(Records from a data source)
- - -
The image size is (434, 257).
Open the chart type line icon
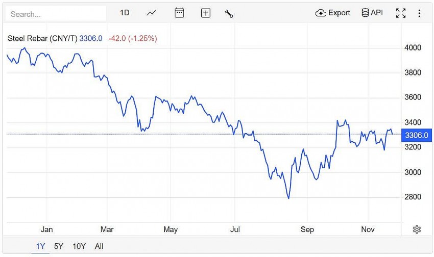coord(151,13)
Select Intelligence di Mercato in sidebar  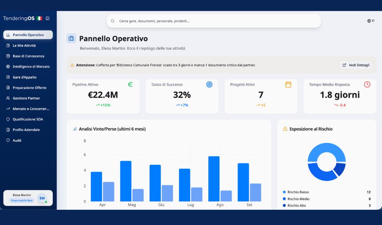coord(31,67)
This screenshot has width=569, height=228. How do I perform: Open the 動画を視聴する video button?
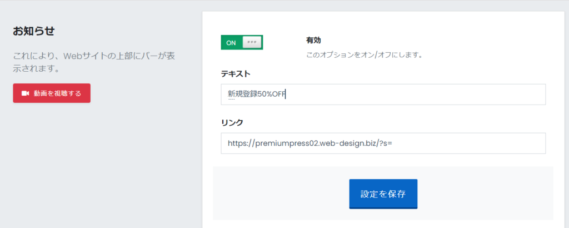pyautogui.click(x=52, y=93)
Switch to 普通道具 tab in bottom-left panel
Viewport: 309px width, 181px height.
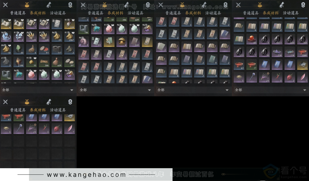point(18,110)
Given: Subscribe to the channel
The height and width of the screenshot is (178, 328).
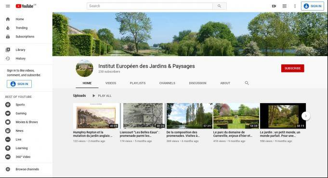Looking at the screenshot, I should pos(292,68).
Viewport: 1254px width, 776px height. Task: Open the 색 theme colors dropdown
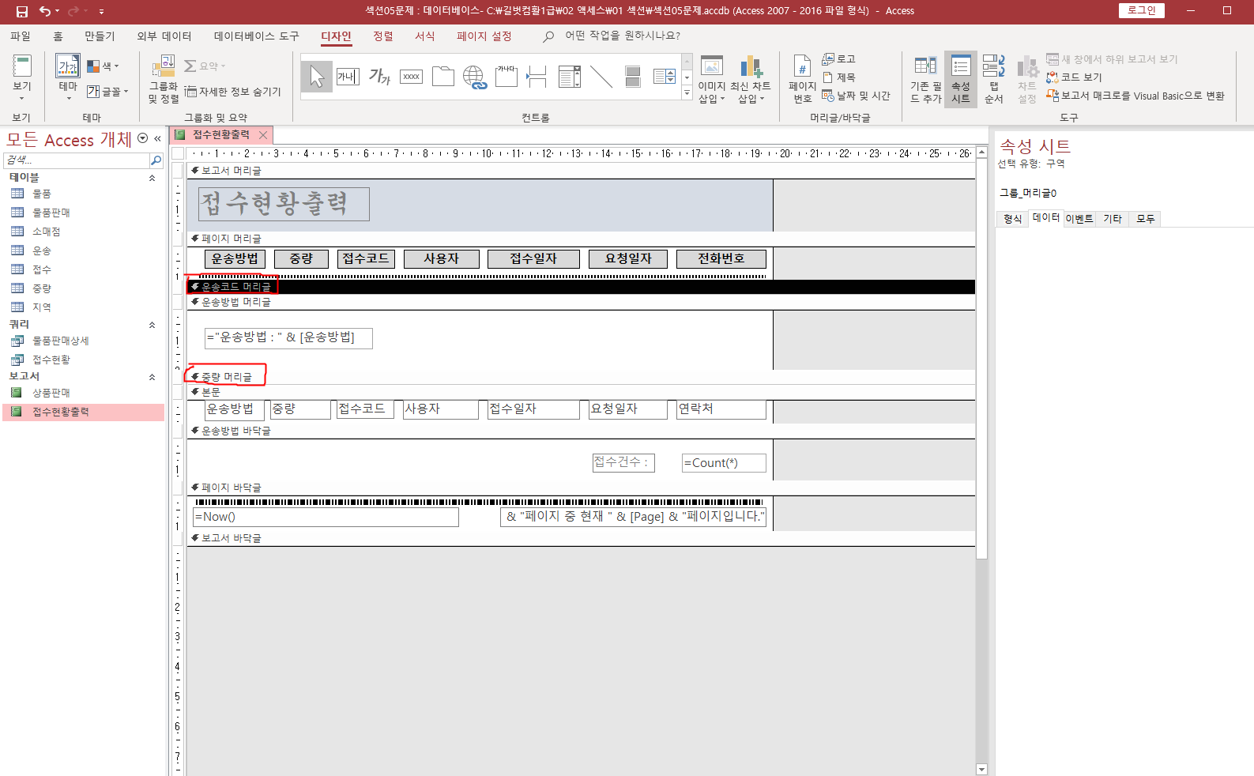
- - -
• Instructions for the task:
Please transcribe exactly the line containing "Given: Subscribe to the channel" and every later line through the end of the records above, omitting pictures.

• Answer to this task:
Given: Subscribe to the channel
The height and width of the screenshot is (178, 328).
Looking at the screenshot, I should pos(292,68).
Viewport: 1254px width, 776px height. Task: Open the 색 theme colors dropdown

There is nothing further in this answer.